This week we had what could be described as a near miss which, had it happened, would have had profound consequences for us all.

I am referring to what could have been considered as a mega event in the Cameron coalition government’s creeping privatisation of the NHS, which was the largest US weapons manufacturing company Lockheed Martin winning £1 billion contract to supply services to GPs.

However, they were fended off by a stalwart organisation known as SumOfUs.org which mustered 100,000 online votes against the proposal, which helped to get the media interested also.
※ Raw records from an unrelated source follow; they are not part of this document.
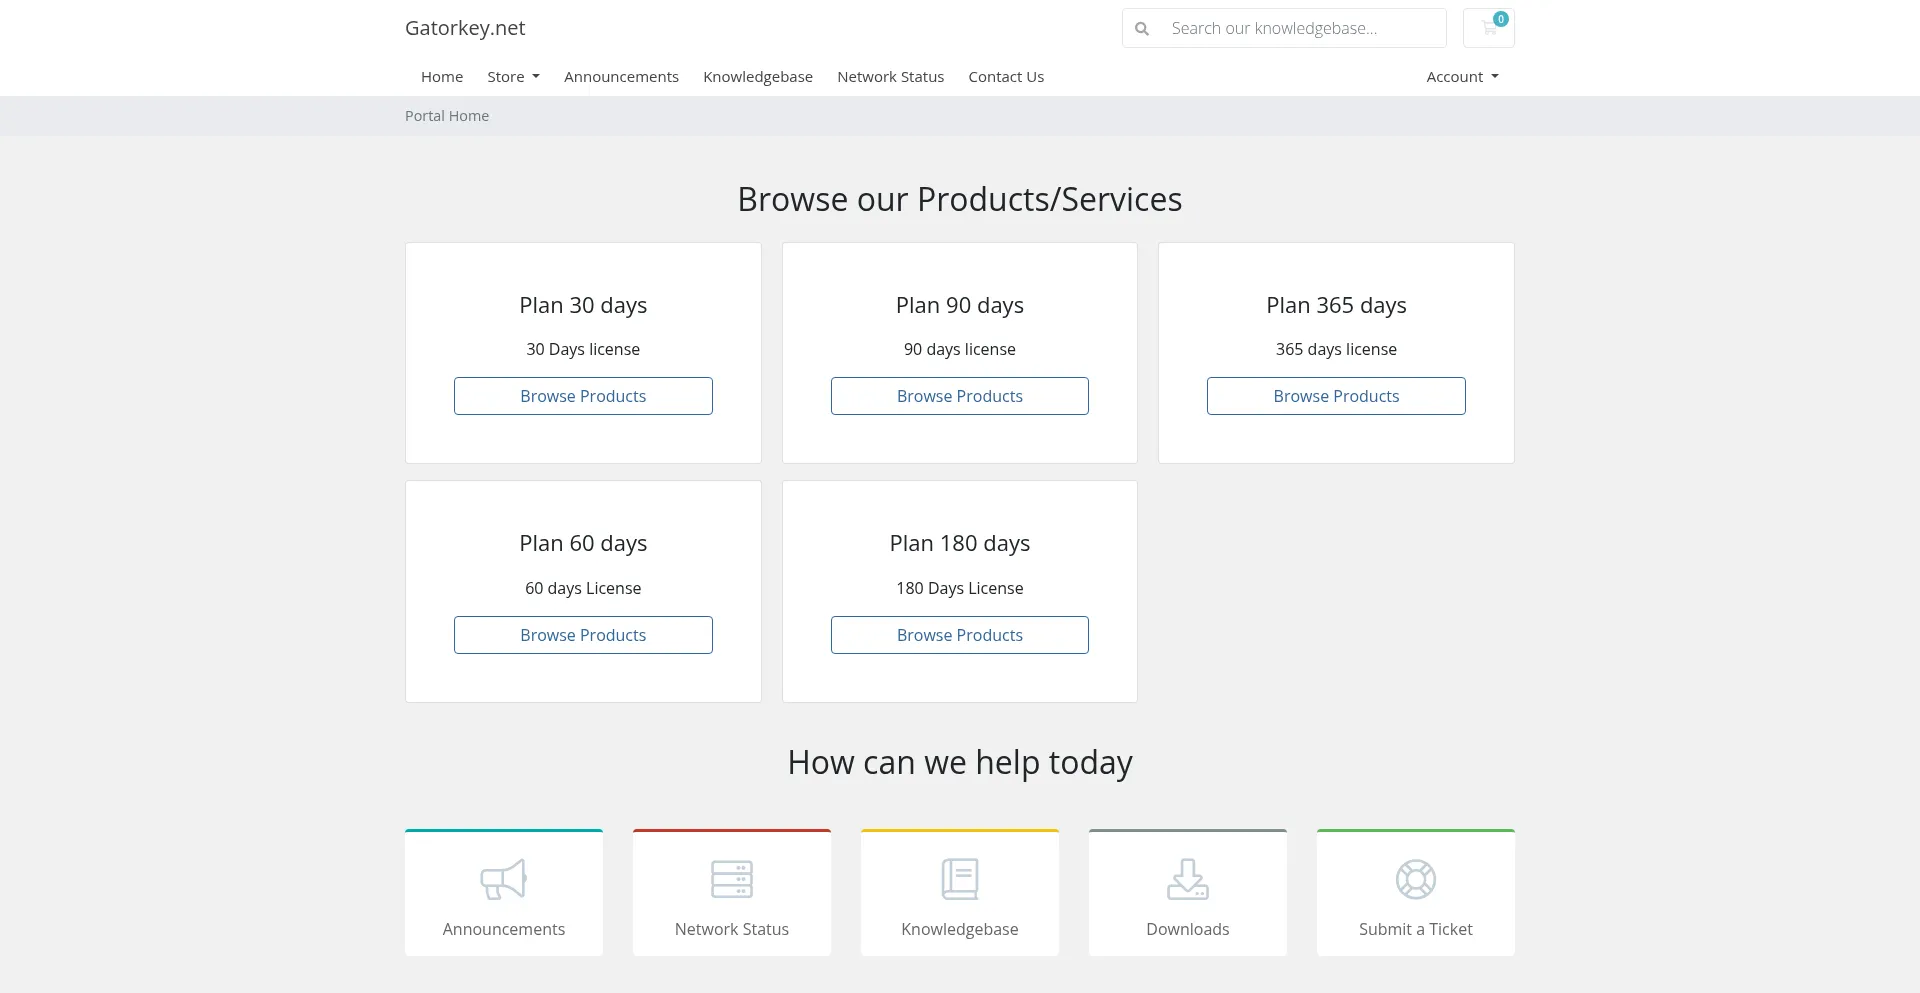Focus the knowledgebase search field

click(1300, 29)
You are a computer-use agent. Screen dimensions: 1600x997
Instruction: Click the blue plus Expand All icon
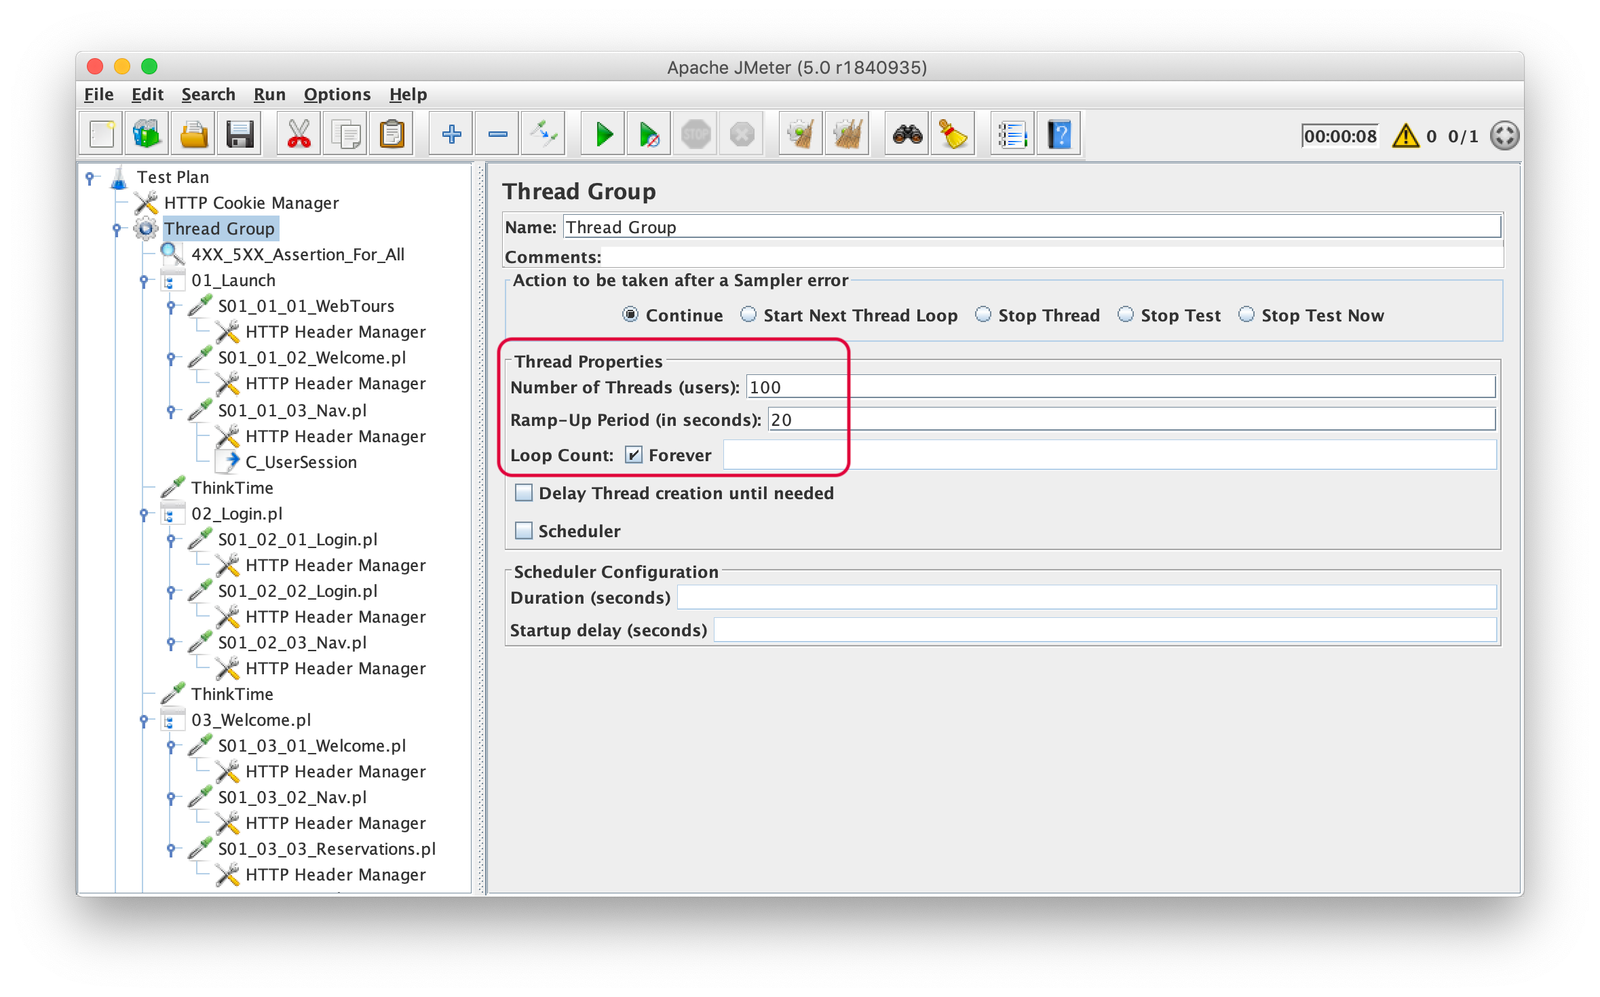click(x=452, y=134)
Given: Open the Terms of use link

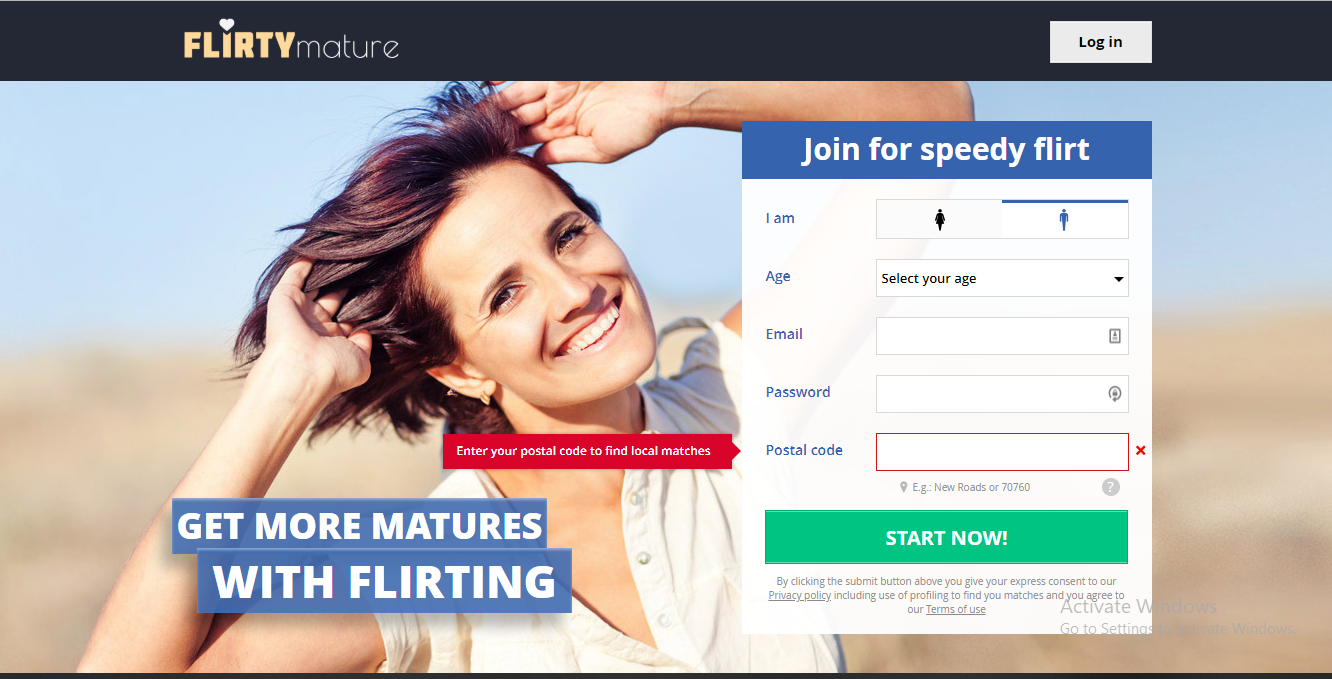Looking at the screenshot, I should [956, 609].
It is quite a national scandal that Cameron’s Health and Social Care Act of April 2013 has opened the door wide for private companies to make a profitable killing from our cherished NHS.

However, not many SA readers would have been aware of this ‘near miss’ as such matters never seem to quite reach our daily news broadcasts.

We had a lucky miss this time but Lockheed Martin has been the chief gainer out of US inspired wars, legal or not.

It surely must be the ultimate insult for the Prime Minister to even contemplate allowing their like to bid for our NHS which is there for the good of our people and to save lives, as opposed to financing the destruction of so very many.

Already our NHS is showing many craters from previous impact events since Mr Cameron’s bill was passed, giving purely for profit privateers, such as Bupa, Virgin Care, and Care UK, to name but a few, 131contracts for various services and equipment to the value of £2.6 bn, which they were allowed to bid for and win.

It would appear to me that much of the so called funding crisis in the NHS that we all are being led to believe is so serious, is due to the fact of tax payer’s money being prised away from it, as has been the case with all privatisations.

The rich and wealthy make gains off the backs of privatisations at the expense of the majority taxpayers, who ultimately find them digging ever deeper in to their pockets to shift the wealth to them.

I for one would like to retain our NHS in the original configuration to when it was first proposed and then implemented, as I can imagine that any SA readers would like to find themselves with an American style health regime, where if a family loved one becomes ill and suddenly needs hospitalisation, the first thing to be considered is to start scurrying around to find a health insurance certificate with fingers well and truly crossed in that the amount of cover is going to be adequate for all up and coming eventualities.

The alternative is a great fat bill which can cripple a family’s finances more surely than the pain of the illness ever did.